Provided records START
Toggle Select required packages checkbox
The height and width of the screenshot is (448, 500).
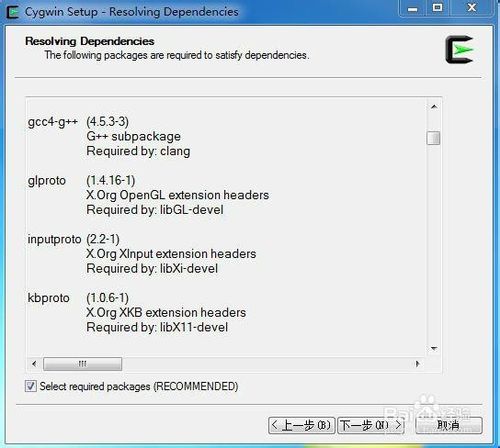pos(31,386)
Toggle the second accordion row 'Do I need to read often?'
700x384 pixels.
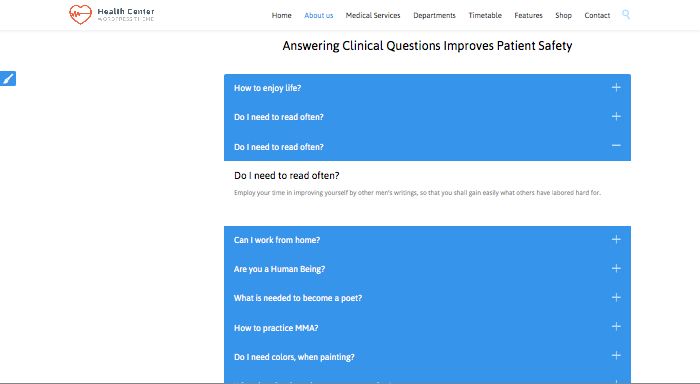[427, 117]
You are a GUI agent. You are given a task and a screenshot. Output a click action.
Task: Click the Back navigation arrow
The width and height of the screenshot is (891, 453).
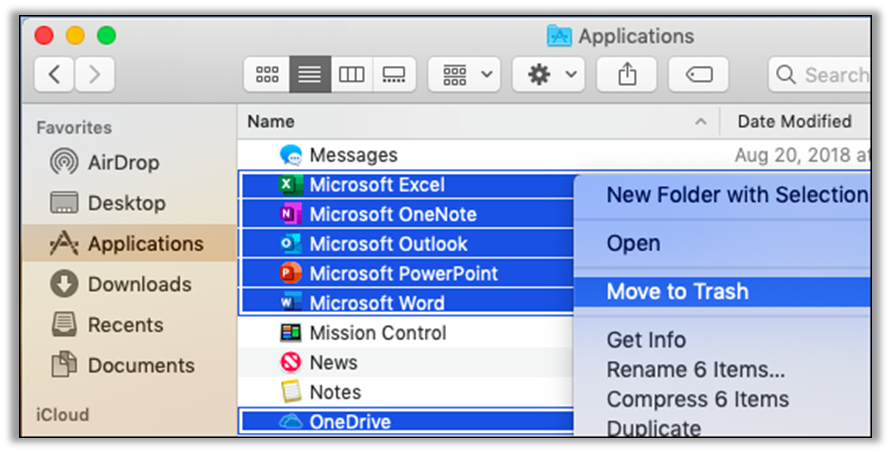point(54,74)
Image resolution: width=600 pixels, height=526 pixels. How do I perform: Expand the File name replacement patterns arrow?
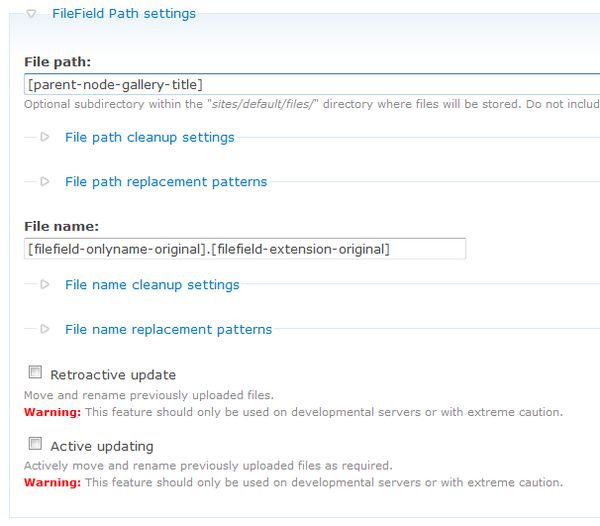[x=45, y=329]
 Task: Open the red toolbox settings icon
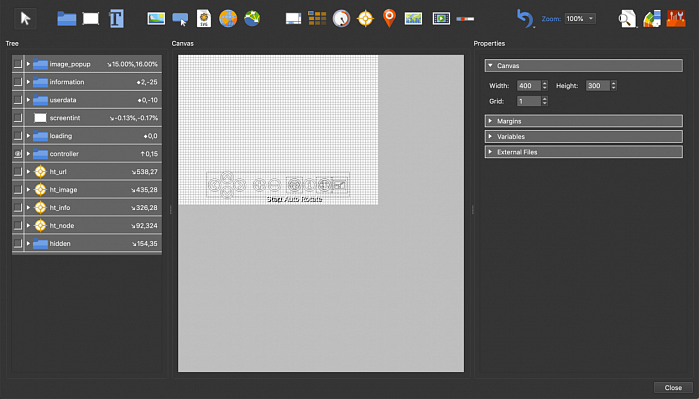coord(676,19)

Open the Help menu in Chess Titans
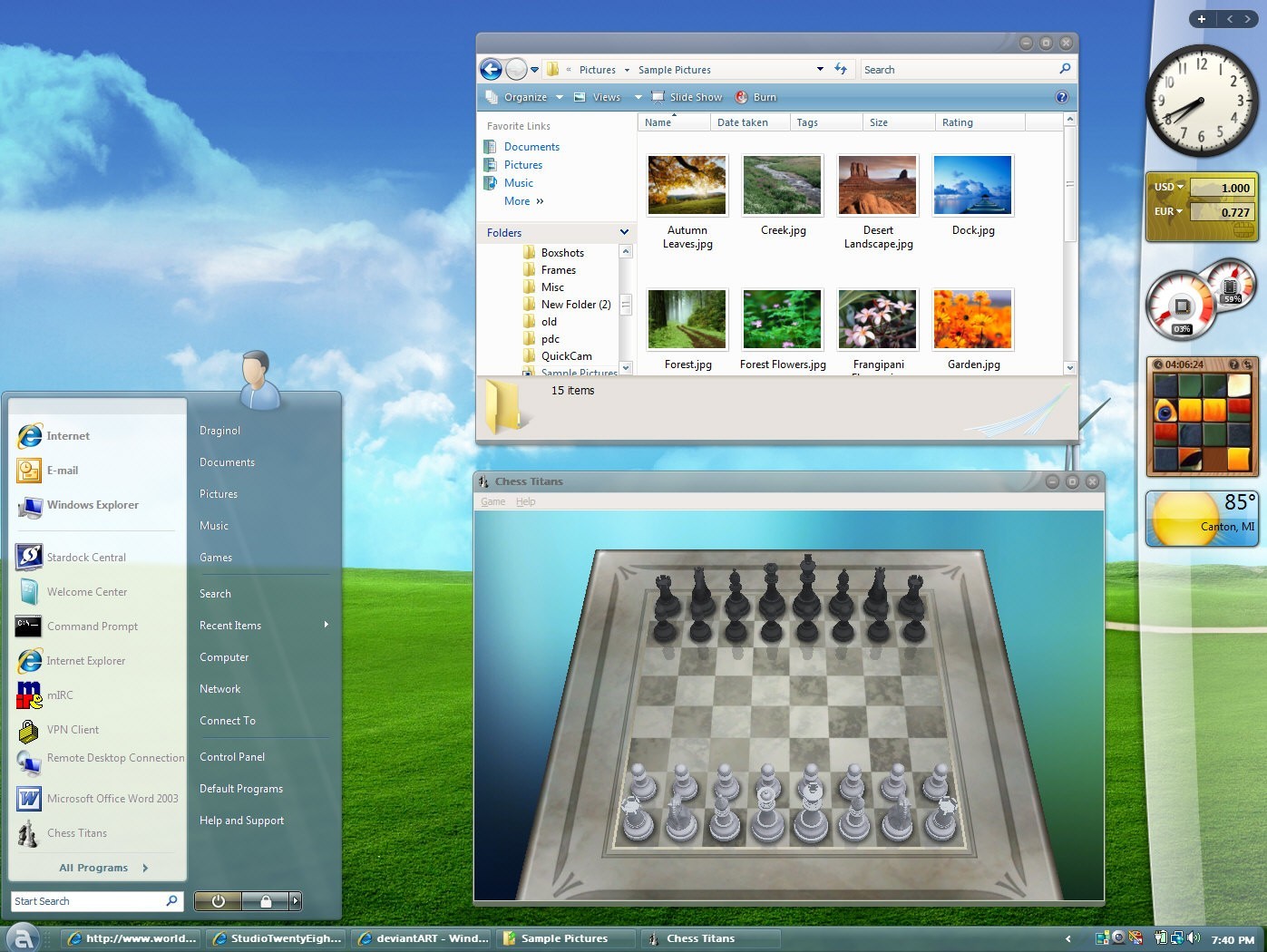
Provided records END
- [Task brief]: Repeat word for word the lines starting at the one with "Image resolution: width=600" and ending at the final line of the records above, both included; no pictures.

- [Answer to the problem]:
Image resolution: width=600 pixels, height=526 pixels. How do I perform: Expand the File name replacement patterns arrow?
[x=45, y=329]
 Task: Open the red toolbox settings icon
coord(676,19)

Open the Help menu in Chess Titans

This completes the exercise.